# GOALS
(a) In the forum excerpt on the Open Game License, which licenses is the new license modelled off?
(b) Rewrite the forum excerpt on the Open Game License from "I agree to limit, but" to "than OGL 1.0a.", changing "Creative Commons" to "Apache".

# EXTRACTED TEXT
I agree to limit, but not stay away. I think one of the things that kept the thread running and relevant was silly suggestions and questions from laymen like me. It guess it might become less readable for the "general public" if it devolves too far into abstract legalese of little interest to the "common people"..
 

bmcdaniel

Adventurer
Four things strike me immediately:

1. As a technical matter, the license is modelled off Creative Commons licenses and is much better drafted and clearer than OGL 1.0a.


2. With respect to the de-authorization of OGL 1.0(a), the license itself is silent. However, there is a separate notice attached to OGL 1.2 which recites:

"NOTICE OF DEAUTHORIZATION OF OGL 1.0a. The Open Game License 1.0a is no longer an authorized license. This means that you may not use that version of the OGL, or any prior version, to publish SRD content after (effective date). It does not mean that any content previously published under that version needs to update to this license. Any previously published content remains licensed under whichever version of the OGL was in effect when you published that content."

# DATASET EXCERPTS
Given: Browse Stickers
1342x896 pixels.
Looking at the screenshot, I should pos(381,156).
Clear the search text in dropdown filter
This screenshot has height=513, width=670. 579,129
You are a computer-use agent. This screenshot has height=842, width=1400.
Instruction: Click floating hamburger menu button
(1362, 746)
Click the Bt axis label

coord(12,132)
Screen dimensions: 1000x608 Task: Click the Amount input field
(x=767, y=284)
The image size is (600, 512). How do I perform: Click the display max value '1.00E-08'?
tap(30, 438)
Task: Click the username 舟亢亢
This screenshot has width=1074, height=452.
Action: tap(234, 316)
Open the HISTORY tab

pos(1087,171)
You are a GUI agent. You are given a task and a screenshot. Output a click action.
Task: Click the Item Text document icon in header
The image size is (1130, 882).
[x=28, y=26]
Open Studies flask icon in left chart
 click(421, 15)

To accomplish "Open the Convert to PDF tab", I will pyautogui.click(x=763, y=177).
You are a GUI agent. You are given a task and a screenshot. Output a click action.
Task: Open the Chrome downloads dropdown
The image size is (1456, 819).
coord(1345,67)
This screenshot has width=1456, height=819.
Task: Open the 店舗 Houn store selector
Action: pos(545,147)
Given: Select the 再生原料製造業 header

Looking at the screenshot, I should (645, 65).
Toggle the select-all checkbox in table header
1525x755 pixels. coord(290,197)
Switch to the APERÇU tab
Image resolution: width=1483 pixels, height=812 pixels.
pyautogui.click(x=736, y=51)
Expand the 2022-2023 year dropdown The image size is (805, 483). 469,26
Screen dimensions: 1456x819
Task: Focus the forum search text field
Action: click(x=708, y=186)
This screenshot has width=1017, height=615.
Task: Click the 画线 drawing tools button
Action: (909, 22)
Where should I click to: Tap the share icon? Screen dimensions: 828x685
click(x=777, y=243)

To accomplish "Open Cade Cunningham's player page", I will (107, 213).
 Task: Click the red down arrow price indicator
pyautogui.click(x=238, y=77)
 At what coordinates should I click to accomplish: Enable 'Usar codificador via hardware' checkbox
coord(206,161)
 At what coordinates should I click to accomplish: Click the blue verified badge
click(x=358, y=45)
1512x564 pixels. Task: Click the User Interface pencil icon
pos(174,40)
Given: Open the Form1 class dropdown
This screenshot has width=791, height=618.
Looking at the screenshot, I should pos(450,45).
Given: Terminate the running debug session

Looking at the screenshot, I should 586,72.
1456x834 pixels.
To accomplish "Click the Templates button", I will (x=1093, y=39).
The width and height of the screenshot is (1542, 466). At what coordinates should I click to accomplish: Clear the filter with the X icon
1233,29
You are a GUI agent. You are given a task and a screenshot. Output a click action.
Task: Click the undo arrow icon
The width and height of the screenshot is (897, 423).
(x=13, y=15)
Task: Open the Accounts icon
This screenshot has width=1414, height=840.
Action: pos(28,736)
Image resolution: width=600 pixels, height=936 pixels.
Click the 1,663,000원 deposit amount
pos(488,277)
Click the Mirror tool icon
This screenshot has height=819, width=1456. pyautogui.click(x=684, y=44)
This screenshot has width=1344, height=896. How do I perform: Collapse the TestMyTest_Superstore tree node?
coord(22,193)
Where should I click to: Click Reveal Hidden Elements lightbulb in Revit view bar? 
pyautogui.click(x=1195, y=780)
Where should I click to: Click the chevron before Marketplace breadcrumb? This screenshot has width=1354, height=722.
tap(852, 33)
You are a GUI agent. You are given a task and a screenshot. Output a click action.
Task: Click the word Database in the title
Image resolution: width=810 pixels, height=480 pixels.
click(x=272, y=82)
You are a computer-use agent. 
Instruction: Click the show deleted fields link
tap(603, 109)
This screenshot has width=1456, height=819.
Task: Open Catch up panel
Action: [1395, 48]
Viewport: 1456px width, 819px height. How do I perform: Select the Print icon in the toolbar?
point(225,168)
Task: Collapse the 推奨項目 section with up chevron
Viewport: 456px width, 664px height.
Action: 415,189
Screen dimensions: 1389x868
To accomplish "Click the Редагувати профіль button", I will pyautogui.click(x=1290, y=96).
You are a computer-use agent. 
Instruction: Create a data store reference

# TASK RESULTS
(a) Creative Commons licenses.

(b)
I agree to limit, but not stay away. I think one of the things that kept the thread running and relevant was silly suggestions and questions from laymen like me. It guess it might become less readable for the "general public" if it devolves too far into abstract legalese of little interest to the "common people"..
 

bmcdaniel

Adventurer
Four things strike me immediately:

1. As a technical matter, the license is modelled off Apache licenses and is much better drafted and clearer than OGL 1.0a.